* What the exercise asks *
Each line of the data below holding the word "with" must be copied.
-- Opening Marker --
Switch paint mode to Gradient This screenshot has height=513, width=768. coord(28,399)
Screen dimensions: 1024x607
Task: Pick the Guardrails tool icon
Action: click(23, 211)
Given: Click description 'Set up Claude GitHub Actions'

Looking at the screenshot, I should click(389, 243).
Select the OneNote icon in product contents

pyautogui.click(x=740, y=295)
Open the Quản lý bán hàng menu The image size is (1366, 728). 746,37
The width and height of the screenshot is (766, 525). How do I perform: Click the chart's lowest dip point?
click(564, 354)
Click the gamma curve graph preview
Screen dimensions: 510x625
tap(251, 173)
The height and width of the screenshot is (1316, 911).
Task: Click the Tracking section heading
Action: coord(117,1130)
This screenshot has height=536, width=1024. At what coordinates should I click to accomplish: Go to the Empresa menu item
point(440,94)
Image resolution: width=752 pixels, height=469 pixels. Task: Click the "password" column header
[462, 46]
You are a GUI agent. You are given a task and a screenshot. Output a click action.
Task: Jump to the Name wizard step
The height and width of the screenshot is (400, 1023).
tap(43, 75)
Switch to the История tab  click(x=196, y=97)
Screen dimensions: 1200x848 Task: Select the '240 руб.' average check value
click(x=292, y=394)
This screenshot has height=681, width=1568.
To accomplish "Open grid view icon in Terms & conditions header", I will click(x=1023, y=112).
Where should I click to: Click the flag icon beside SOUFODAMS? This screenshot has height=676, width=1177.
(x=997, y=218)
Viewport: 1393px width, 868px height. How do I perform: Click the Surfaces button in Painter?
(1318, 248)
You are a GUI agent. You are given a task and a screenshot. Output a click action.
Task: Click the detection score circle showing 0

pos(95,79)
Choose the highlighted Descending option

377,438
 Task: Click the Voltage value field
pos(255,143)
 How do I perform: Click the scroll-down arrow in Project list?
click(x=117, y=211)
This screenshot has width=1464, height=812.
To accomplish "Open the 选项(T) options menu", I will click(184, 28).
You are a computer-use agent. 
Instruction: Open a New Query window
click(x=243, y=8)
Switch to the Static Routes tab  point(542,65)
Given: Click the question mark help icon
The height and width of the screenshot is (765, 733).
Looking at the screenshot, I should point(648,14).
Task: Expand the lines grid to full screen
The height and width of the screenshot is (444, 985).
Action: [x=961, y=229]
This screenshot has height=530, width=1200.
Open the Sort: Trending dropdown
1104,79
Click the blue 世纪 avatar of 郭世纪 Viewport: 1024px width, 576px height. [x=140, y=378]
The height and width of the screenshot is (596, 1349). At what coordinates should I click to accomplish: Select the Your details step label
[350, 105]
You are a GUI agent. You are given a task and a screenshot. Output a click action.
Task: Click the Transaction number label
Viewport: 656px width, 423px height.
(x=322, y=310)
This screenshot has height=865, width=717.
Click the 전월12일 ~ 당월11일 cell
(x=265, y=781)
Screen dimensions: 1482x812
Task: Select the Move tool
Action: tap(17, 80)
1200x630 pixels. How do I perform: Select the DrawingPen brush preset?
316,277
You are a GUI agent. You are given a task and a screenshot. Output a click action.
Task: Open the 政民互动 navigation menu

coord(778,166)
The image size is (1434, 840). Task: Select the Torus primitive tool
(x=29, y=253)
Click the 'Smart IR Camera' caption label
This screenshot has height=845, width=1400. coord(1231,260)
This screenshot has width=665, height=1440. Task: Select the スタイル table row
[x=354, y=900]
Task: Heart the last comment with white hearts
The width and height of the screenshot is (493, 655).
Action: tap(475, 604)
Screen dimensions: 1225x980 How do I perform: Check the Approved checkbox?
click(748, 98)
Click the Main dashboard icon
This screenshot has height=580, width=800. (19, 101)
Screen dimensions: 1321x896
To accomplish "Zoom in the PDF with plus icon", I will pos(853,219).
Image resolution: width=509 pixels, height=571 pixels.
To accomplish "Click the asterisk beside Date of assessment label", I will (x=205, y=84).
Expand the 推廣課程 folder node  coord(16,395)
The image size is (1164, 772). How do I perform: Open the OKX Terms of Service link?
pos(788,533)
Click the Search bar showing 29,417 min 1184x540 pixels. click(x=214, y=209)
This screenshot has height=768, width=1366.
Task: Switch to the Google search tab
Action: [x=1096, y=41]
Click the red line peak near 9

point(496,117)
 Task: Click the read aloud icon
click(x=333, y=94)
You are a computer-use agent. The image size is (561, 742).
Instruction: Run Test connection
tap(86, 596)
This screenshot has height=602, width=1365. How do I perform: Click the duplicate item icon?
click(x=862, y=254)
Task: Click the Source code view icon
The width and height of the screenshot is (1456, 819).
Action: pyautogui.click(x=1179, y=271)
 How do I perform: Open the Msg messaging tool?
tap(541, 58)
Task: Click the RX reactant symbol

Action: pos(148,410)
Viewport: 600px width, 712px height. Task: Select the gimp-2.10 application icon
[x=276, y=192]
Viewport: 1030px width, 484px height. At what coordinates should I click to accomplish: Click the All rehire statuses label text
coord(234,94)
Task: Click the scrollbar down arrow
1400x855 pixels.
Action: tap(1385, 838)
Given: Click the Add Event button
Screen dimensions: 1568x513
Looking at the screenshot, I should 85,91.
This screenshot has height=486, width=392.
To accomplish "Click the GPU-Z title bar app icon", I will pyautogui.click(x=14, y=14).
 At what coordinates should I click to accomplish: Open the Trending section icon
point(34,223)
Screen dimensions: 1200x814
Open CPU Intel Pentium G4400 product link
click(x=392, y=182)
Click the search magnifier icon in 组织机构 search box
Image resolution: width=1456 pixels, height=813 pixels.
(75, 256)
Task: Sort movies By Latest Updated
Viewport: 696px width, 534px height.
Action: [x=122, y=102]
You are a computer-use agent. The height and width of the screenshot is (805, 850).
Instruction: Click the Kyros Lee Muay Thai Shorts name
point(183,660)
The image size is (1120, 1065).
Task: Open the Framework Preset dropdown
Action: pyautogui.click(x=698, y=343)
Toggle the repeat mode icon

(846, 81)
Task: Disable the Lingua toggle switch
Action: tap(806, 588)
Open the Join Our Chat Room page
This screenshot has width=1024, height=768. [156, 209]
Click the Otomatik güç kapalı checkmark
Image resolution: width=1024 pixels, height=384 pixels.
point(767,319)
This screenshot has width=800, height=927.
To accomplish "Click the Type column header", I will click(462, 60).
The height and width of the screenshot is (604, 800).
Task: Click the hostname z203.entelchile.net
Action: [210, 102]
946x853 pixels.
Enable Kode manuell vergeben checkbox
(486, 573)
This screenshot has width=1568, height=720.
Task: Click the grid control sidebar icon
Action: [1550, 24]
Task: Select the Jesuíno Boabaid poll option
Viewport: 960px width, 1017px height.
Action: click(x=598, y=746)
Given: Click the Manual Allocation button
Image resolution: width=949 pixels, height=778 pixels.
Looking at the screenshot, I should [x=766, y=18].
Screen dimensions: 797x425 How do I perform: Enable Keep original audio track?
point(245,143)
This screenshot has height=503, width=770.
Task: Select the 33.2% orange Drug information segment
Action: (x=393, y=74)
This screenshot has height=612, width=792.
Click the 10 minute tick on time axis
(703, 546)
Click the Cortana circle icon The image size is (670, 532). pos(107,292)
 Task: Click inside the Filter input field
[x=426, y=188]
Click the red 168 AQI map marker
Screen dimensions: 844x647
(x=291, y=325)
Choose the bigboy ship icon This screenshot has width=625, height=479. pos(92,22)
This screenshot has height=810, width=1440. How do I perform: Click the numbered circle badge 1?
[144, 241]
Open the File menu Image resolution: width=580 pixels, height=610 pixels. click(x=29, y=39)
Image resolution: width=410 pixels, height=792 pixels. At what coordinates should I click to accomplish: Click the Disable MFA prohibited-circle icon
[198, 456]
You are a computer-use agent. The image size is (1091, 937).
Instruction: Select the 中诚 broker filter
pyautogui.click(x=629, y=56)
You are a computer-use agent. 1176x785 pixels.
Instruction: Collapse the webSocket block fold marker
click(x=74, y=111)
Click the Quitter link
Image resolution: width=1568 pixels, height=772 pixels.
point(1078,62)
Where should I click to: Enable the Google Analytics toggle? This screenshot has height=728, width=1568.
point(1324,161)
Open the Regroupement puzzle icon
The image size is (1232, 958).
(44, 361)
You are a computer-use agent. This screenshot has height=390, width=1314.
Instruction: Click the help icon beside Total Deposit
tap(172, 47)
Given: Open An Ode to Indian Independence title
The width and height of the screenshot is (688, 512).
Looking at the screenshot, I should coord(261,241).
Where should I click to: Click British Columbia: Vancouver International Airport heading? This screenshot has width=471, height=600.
-- Closing Marker --
* The answer *
Task: Heart the last comment with white hearts
To accomplish "Zoom in the PDF with plus icon", I will pos(853,219).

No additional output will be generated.